Abbi's girls cookingPlease welcome reader Abbi Adest for today’s interview. She blogs at Confessions of a Startup Wife.

Family: 1 husband, 3 kids

Location: Raanana, Israel

Describe your mother’s cooking style when you were growing up: My mother almost always had a hot meat dinner for us during the week. We ate a lot of meat, especially steaks and chops, usually with a baked potato on the side. She was and is great with meat and chicken preparation—she knows how to time roasting for any type of meat or chicken perfectly (her chicken and turkey white meat was always juicy but well cooked; roasts were always medium rare and tender). I try to use her timing as much as possible, but it’s harder because Israeli meat is often of poorer quality. She wasn’t creative with side dishes: Her piece de resistance was egg barley baked with onion soup mix and margarine. There was also rice with soup mix or rice pilafs from a box.  We always had a veg as well, she loved to make asparagus and artichokes, and her meat and vegetable soup is still my favorite.

How is your cooking style different from hers? I love to experiment with spices and more ethnic cooking styles, especially Middle Eastern and Indian cooking. I love to make tagines and curries. I also serve way less meat than my mother did at home, mostly because we just can’t afford it. I also love vegetarian cooking, although my mother loves it too now.

How did you learn to cook? I learned to cook because my mother needed the help. The first dish I made completely by myself was a roast duck in 5th grade. My mother was coming home late, and it was close to Shabbat [when cooking isn't allowed]. She called me frantically from work and ask me to get it ready (or maybe also put it in the oven? I can’t remember). She told me where the recipe was and I remember trying to figure out how to get the toothpicks just right so the fat would drain properly from the skin. I think it turned out pretty good. From then on I was responsible for most of the the Shabbat cooking in the house. When I left home at 18, my parents’ friends asked if I was going to freeze food for my parents and how would they ever manage!

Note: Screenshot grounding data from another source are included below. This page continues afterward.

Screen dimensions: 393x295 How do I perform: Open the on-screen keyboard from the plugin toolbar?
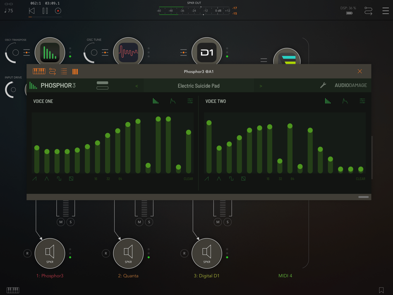click(39, 71)
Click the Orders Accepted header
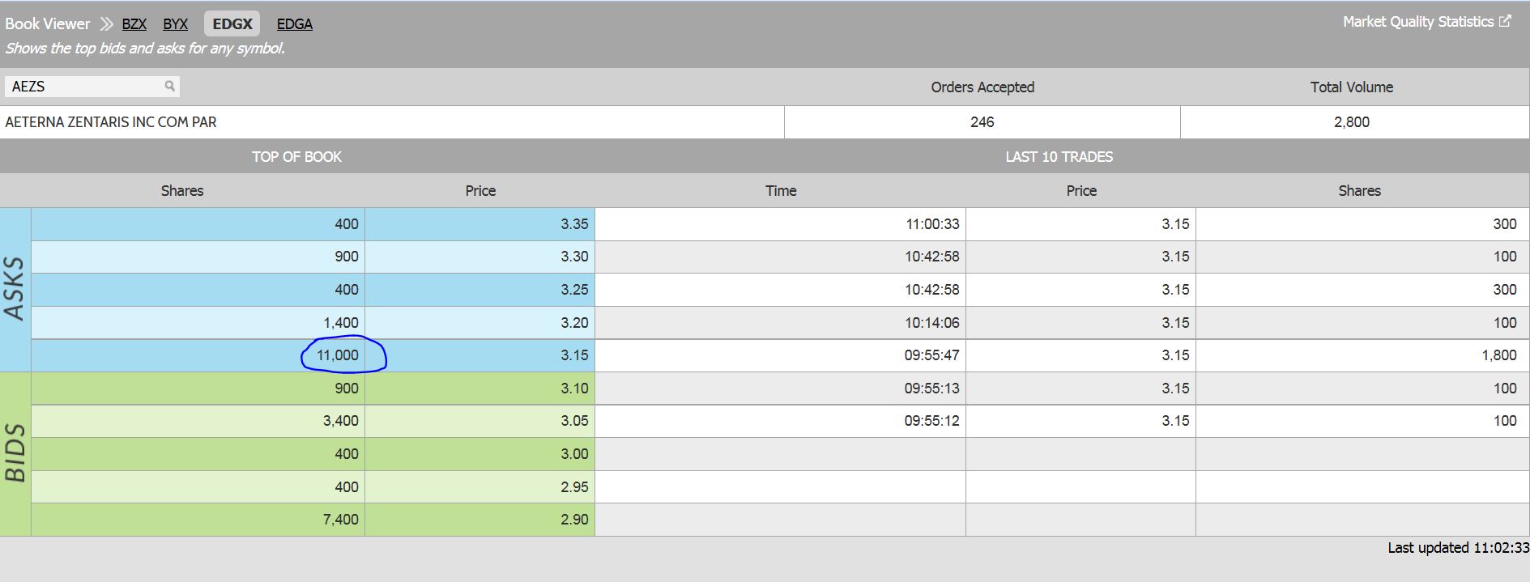 tap(982, 87)
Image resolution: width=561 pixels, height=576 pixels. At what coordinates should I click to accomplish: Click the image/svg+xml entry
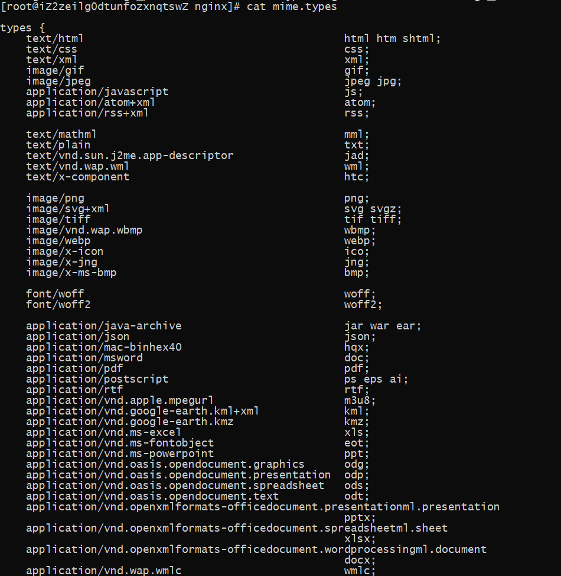(x=68, y=209)
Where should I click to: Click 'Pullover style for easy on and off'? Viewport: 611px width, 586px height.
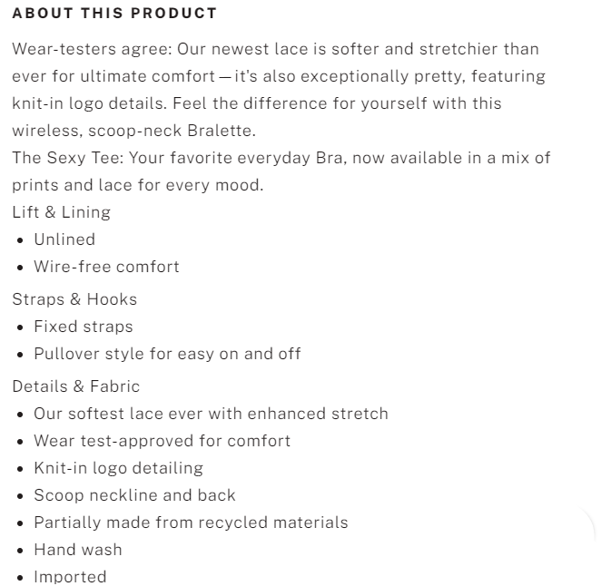(168, 354)

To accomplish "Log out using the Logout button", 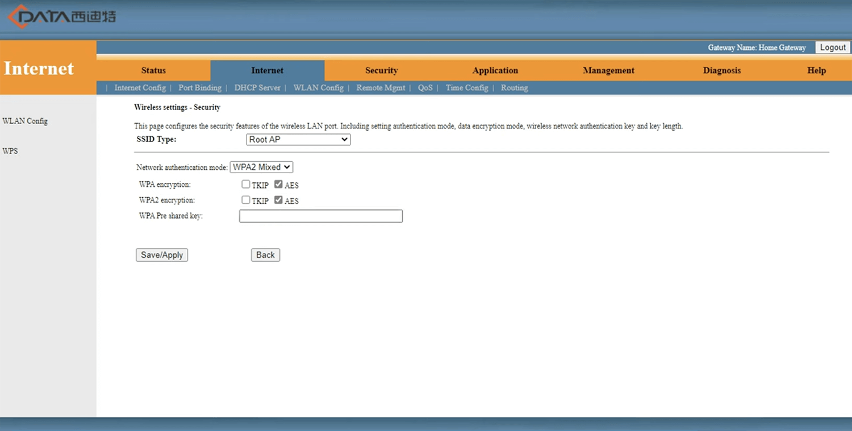I will click(833, 48).
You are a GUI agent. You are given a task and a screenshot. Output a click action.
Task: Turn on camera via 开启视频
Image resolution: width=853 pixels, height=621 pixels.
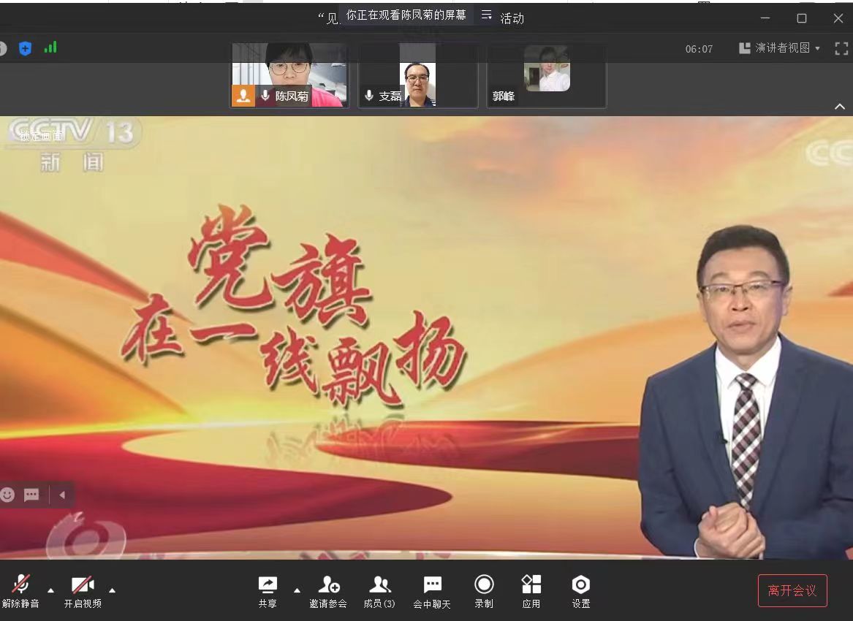pyautogui.click(x=83, y=585)
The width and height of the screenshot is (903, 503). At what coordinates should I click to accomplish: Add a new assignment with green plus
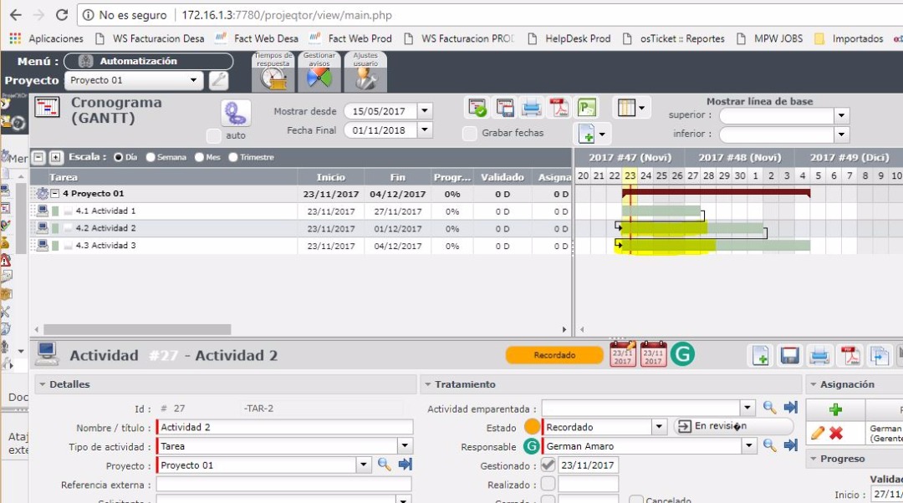[834, 409]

How has your cooking style changed over the years? My cooking has become more vegetable-based, even though I still love meat and chicken. I like to have meals with an animal protein main and a starch and 3-4 vegetable side dishes. I love emptying out my vegetable bin.

What cookbooks do you recommend? In terms of cookbooks, in high school I heavily depended on the Chabad Spice and Spirit. It was a great cookbook for beginners. I remember I had a streak of challah baking one time and I tried every recipe in that book over a few months. By the end the pages stuck together from the accumulation of flour and water.

Late in high school I discovered Mollie Katzen. I stumbled upon the Moosewood Cookbook while staying with a college friend over a snowy weekend in Binghamton. I absolutely loved her approach to vegetables and vegetarian cooking. It was a real eye opener. I brought that book and Enchanted Broccoli Forest to Israel for my year in seminary and spent the bulk of the year shopping at the shuk and trying out all her recipes. I was known for always having a pot of soup in my fridge.